**WHAT THE TASK REQUIRES**:
Everything from the line holding "Task: Select the adb folder entry" through the final line of the records is to be transcribed exactly, except pictures, and nothing beyond that.

**RECORDED INFORMATION**:
# # # # # # #

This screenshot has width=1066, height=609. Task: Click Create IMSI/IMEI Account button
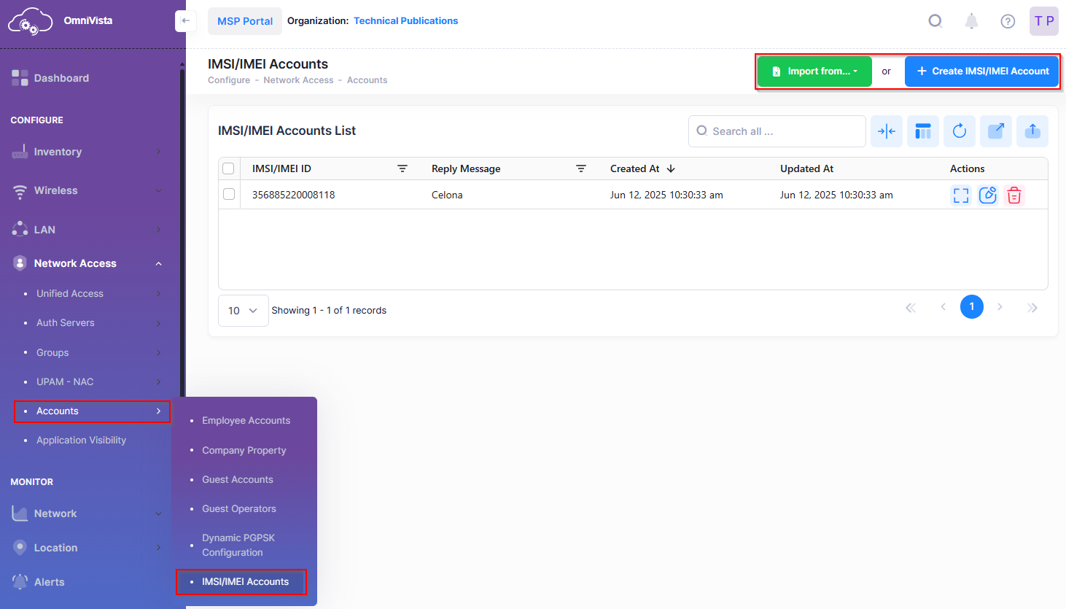pyautogui.click(x=981, y=71)
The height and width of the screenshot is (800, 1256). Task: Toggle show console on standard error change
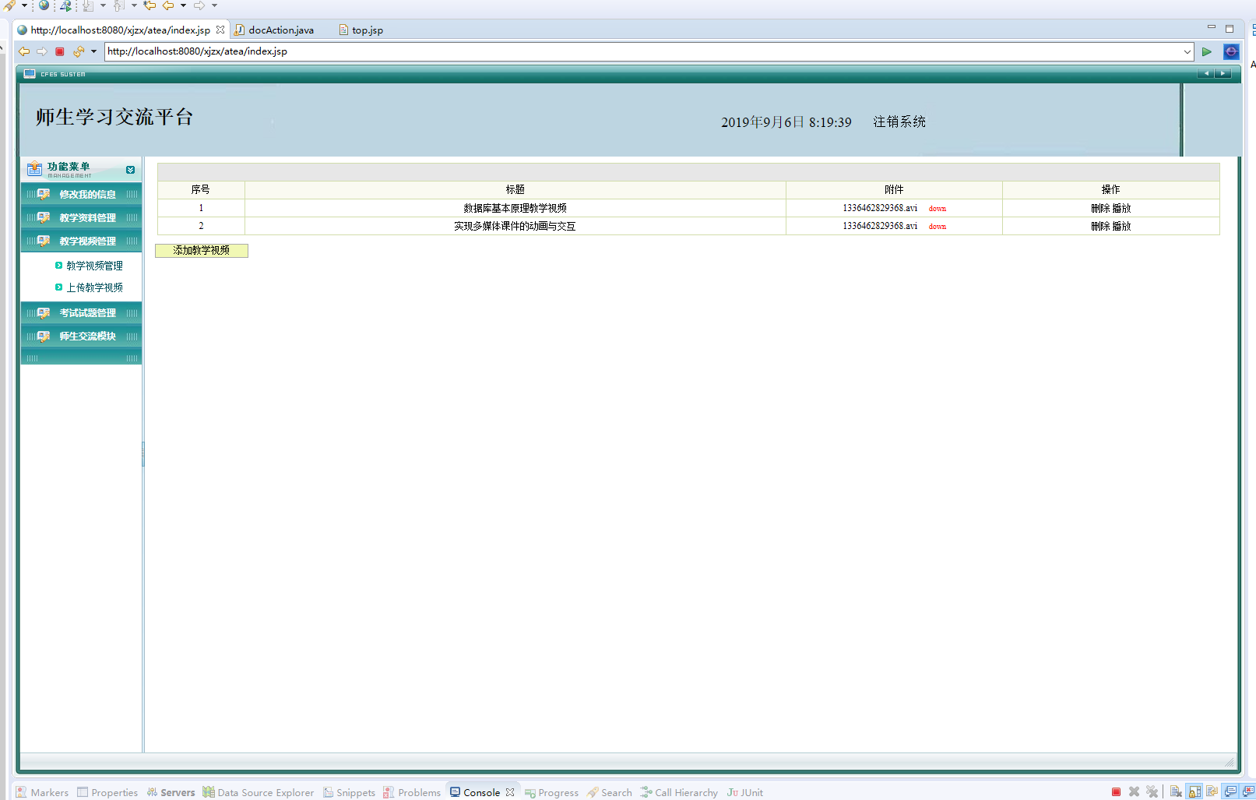pos(1248,792)
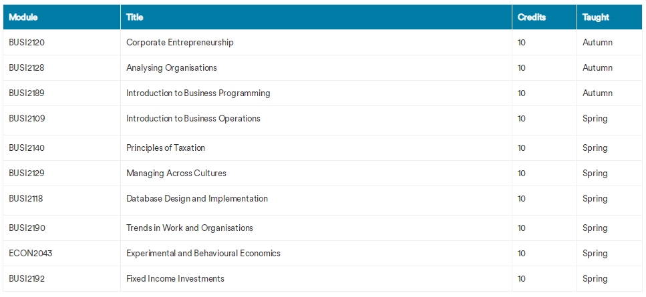
Task: Click Autumn cell for BUSI2189
Action: pos(597,93)

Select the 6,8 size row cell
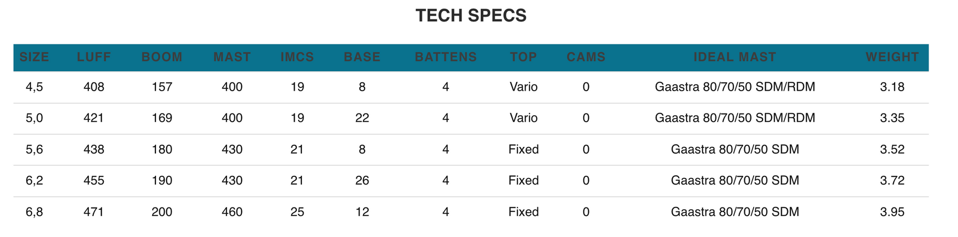click(34, 212)
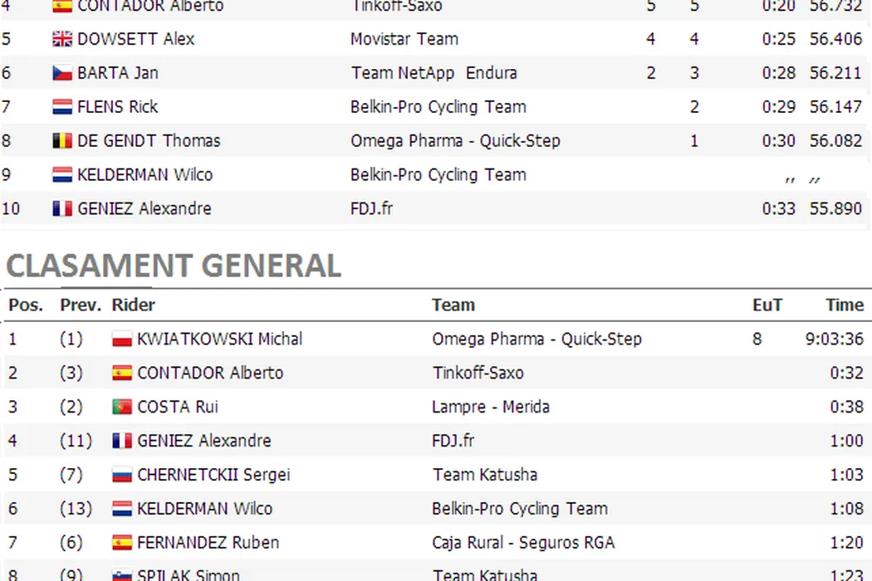
Task: Click the Team NetApp Endura entry
Action: click(x=434, y=73)
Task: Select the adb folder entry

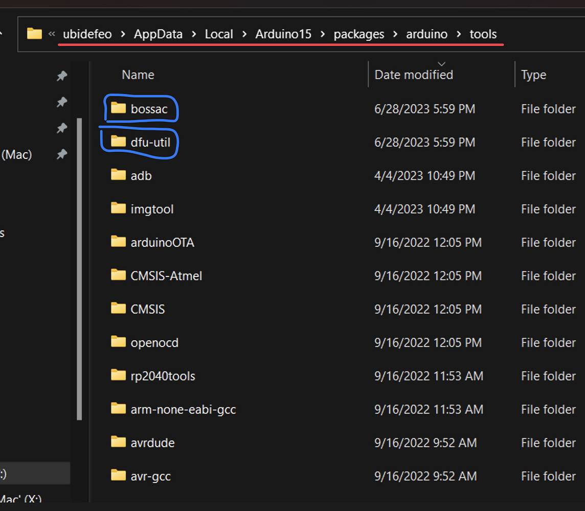Action: tap(141, 175)
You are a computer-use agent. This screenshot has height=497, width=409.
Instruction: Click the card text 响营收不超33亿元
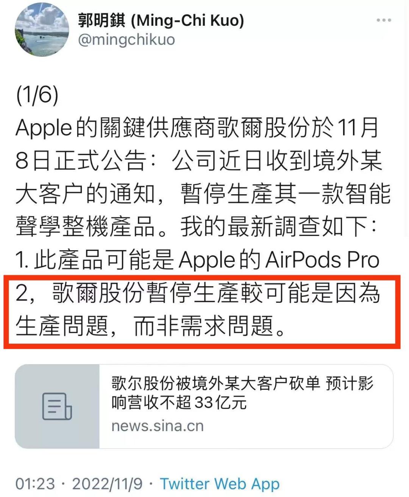179,402
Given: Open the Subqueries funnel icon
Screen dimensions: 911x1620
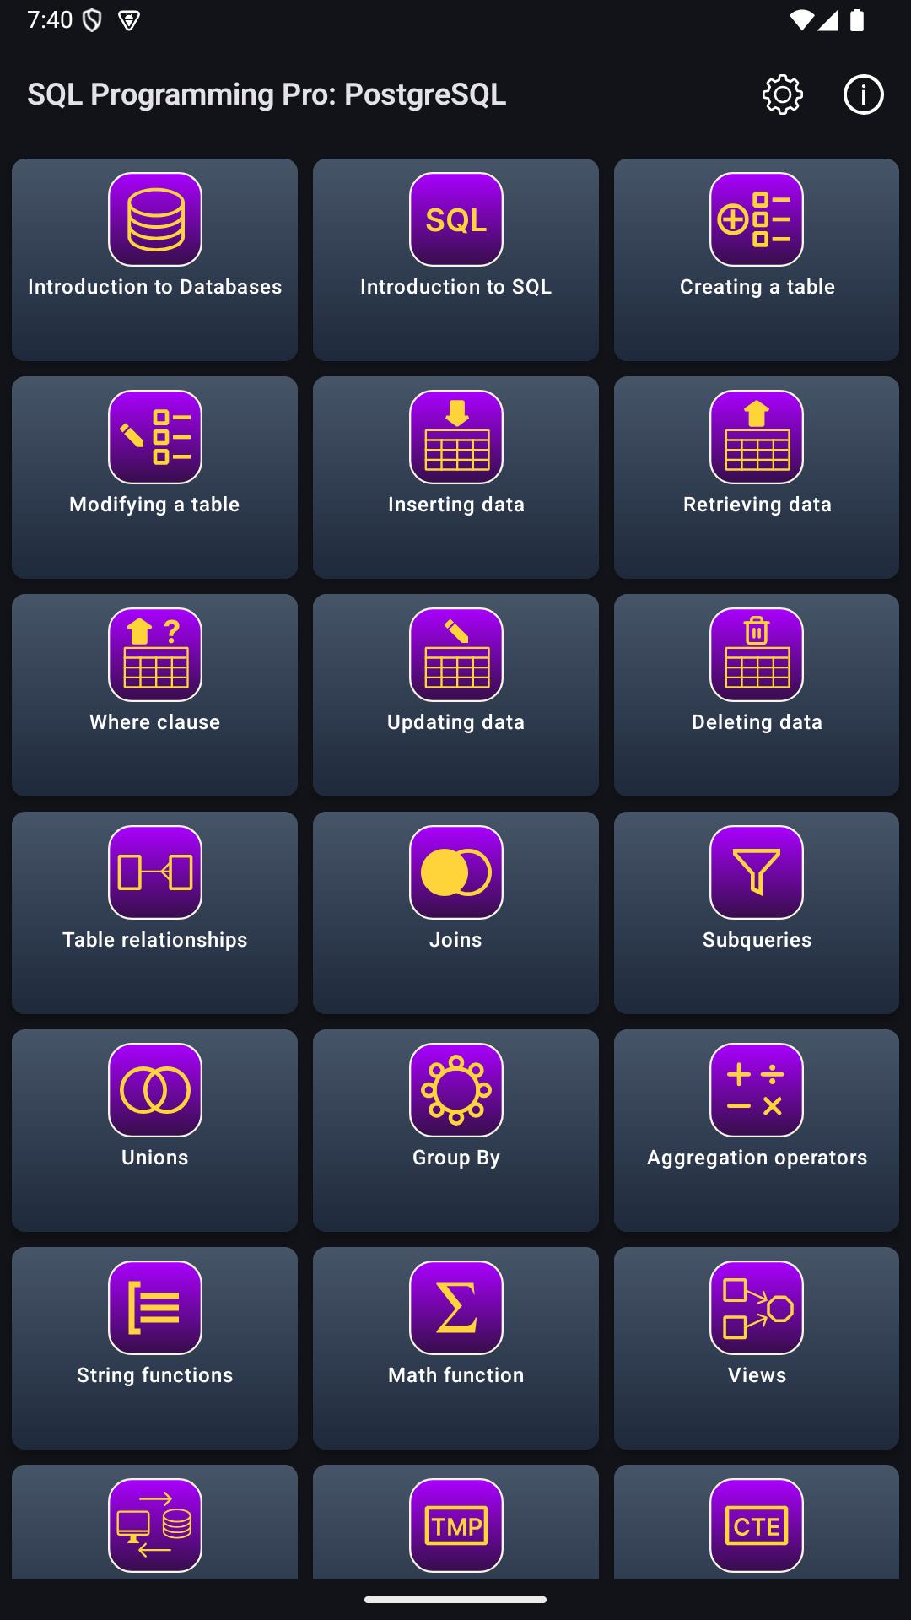Looking at the screenshot, I should pyautogui.click(x=757, y=872).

# # # # # # #

**RESULT FOR THIS TASK**:
Task: Select the adb folder entry

Action: tap(141, 175)
You are a computer-use agent. This screenshot has height=497, width=409.
Instruction: Click the card text 响营收不超33亿元
179,402
Given: Open the Subqueries funnel icon
Screen dimensions: 911x1620
Looking at the screenshot, I should pyautogui.click(x=757, y=872).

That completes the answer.